Data extracts:
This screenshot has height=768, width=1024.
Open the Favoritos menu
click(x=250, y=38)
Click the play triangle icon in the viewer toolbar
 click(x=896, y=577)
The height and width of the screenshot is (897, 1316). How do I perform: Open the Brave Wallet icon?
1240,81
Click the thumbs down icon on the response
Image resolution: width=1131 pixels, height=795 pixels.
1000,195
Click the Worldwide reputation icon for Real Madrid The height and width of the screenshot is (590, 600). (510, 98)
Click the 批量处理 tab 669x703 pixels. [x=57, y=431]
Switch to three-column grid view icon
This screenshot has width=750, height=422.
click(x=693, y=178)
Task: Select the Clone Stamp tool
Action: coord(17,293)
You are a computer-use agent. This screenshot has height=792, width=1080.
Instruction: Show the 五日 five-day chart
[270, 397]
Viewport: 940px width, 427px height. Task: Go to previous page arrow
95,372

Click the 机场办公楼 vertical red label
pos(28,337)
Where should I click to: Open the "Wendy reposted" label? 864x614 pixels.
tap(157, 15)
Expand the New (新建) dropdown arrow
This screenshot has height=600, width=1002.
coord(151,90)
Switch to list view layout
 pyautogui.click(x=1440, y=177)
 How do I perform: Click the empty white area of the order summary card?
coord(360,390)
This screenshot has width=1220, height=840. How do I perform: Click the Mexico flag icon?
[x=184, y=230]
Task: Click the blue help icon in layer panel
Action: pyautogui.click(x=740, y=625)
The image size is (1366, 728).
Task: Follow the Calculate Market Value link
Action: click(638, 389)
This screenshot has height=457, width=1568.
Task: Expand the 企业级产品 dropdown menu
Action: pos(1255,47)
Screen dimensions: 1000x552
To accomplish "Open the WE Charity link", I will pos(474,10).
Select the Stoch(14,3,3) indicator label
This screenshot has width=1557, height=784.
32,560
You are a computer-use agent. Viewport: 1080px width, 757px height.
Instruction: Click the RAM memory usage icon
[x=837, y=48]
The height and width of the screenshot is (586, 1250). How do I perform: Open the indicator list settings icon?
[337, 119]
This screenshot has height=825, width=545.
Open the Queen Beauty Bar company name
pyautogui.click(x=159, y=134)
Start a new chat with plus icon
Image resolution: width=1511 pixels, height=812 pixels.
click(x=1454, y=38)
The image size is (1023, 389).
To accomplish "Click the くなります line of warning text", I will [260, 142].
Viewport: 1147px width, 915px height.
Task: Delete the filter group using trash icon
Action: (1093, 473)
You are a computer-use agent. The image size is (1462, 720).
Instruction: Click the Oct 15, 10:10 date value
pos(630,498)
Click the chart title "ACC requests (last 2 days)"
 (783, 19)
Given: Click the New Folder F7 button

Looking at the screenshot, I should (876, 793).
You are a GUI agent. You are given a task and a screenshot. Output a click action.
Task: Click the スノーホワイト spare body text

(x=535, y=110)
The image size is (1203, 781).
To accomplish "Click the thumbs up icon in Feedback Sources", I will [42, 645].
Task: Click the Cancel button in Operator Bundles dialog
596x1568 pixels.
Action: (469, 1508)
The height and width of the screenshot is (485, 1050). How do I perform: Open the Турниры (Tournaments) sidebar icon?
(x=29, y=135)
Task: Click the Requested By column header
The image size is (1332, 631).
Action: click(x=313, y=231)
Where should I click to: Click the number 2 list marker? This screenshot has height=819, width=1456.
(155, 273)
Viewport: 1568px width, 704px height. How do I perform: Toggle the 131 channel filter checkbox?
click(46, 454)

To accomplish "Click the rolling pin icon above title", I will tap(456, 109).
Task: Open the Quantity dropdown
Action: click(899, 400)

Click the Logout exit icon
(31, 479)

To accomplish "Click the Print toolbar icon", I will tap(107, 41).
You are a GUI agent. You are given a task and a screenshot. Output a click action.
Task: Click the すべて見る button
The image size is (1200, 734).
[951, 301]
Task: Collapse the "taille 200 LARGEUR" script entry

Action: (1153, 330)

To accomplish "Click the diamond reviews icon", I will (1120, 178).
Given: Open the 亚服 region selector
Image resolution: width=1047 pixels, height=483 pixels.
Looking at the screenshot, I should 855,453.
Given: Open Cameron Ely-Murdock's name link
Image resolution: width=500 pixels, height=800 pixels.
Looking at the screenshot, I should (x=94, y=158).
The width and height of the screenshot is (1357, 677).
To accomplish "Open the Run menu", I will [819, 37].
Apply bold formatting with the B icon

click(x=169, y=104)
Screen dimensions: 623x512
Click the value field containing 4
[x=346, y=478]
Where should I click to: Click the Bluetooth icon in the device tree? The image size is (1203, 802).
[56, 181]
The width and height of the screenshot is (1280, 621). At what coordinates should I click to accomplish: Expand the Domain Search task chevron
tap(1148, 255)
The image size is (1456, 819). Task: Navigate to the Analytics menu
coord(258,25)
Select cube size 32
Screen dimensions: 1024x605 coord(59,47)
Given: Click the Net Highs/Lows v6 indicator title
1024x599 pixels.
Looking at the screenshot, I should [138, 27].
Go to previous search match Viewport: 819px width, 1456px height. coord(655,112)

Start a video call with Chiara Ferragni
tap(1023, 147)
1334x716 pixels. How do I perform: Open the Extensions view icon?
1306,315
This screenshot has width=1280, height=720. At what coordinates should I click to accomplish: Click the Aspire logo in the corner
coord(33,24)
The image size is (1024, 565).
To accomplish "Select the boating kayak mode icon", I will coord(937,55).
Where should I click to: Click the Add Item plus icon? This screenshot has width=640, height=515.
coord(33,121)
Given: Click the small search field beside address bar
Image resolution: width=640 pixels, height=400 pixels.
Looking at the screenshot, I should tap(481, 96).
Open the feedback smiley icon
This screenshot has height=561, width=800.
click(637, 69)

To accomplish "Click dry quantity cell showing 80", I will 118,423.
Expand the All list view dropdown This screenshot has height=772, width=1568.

What is being asked: Each line in the data that holds the string "column" should be found and copied.

Answer to this problem:
Switch to three-column grid view icon
Task: Click the Requested By column header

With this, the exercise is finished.